Apple Inc., the world’s most valuable technology company, has lost its edge among investors, according to the latest Bloomberg Global Poll.
Hedge funds sold large stakes of the iPhone maker’s stock in the first quarter, Apple shares are down 40 percent from last year’s high and the company paid higher interest rates for a recent bond sale than Microsoft — in a PC trumps Mac moment.
Now, 71 percent of poll respondents say the Cupertino, California, company has lost its cachet as an industry innovator, which includes 28 percent who say it is permanent and 43 percent who say it may be a temporary hiccup. There are still true believers; 23 percent said Apple remains the best in the business. Six percent were unsure.
“They’ve definitely lost their momentum,” said Lionel Mellul, 43, head of the cash equity business at Sunrise Brokers in New York, a poll respondent. “It’s still at the point where they might turn things around. They still have a strong brand.”
Chief Executive Officer Tim Cook said the company won’t introduce a product to add to its innovations — the iPod, iTunes, the iPhone and iPad — until the U.S. fall, one of Apple’s longest stretches without a fresh gadget since at least 2000.
Apple remains the most profitable technology company, generating $41.7 billion last year. In the global handset business, the iPhone accounts for 57 percent of the industry’s profits, according to Canaccord Genuity.
Many of Apple’s major products are facing increased competition from Samsung Electronics Co.’s top-selling Galaxy phones, Amazon.com Inc.’s Kindle tablet reader and Spotify Ltd.’s music service.
“Apple is innovating around the same things which, in my mind, is not really innovating,” said Gala Prada, 42, head of pension funds and portfolio manager for Fiatc Seguros in Barcelona, who answered the poll. “There are companies like Samsung — which are taking the lead right now innovating in all kinds of consumer and electronics products — which also make Apple, on a relative basis, look a little bit behind,” Prada said.
The popular perception had been “that Apple could do no wrong, the iPhone and iPad were the best, most innovative products on the market, and all competitors are struggling to keep up,” said Michael Cumming, 35, a senior equity analyst with Scout Investments in Kansas City, Missouri.
“That has changed mainly because of the success of Samsung’s latest products that are very stylish and offer some features not available in Apple products,” he said.
Investors have sent Apple’s shares down almost 40 percent from a September high closing price of $702.10 amid slowing sales and profit growth. The company last month reported its first quarterly profit decline in a decade and predicted the slide would continue in the current quarter.
Hedge funds such as Tiger Global Management LLC, founded by Chase Coleman, cut its stake by 790,000 shares, or $443.7 million including market losses, in the March period, according to a regulatory filing May 15. Appaloosa Management LP and Tudor Investment Corp. also sold major stakes.
Apple also isn’t getting the best interest rates in the debt market.

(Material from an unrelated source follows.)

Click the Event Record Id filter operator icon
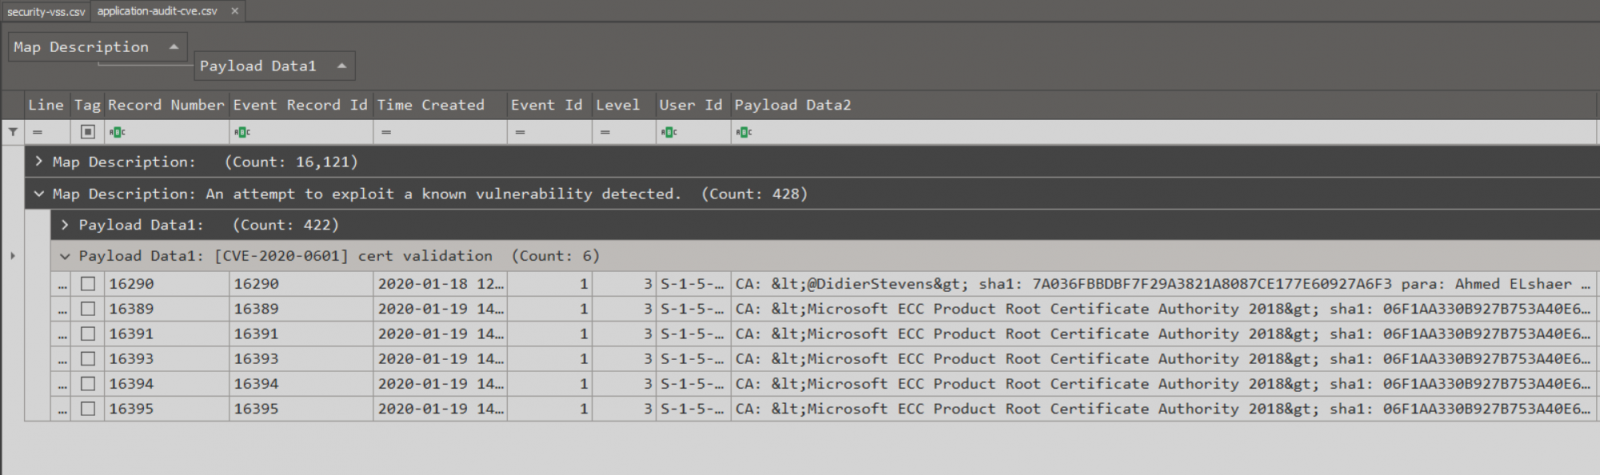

The company paid higher interest rates for a record $17 billion bond sale than Microsoft, the world’s biggest software maker, did a week earlier.
Steve Dowling, a spokesman for Apple, declined to comment.
Mellul, like other respondents, pointed to the 2011 death of Apple co-founder Steve Jobs as a reason for their response. Cook, 52, who succeeded Jobs, doesn’t have the outsized personality and promotional skills of his mentor, they said.
“That company needs a strong personality at the helm,” Mellul said. “There is a huge challenge and they are at the crossroads where Apple could become the next Microsoft.”
Cumming, a poll respondent, said customers like him are wondering what’s next for the company.
“Most rumors surround a watch or TV from Apple, but I think many people see limited potential for a watch and the TV market has been terrible for so long it’s hard to see how Apple can be successful there,” he said.
Apple fared worse among non-U.S. investors, with 74 percent of European respondents and 83 percent of those in Asia saying Apple has lost its cachet as an innovator. In the U.S., 63 percent agreed the company has either permanently or temporarily lost its mojo.
The survey of 906 investors, analysts and traders who are Bloomberg subscribers around the world was conducted May 14 by Selzer & Co., a Des Moines, Iowa-based polling firm, and has a margin of error of 3.3 percentage points.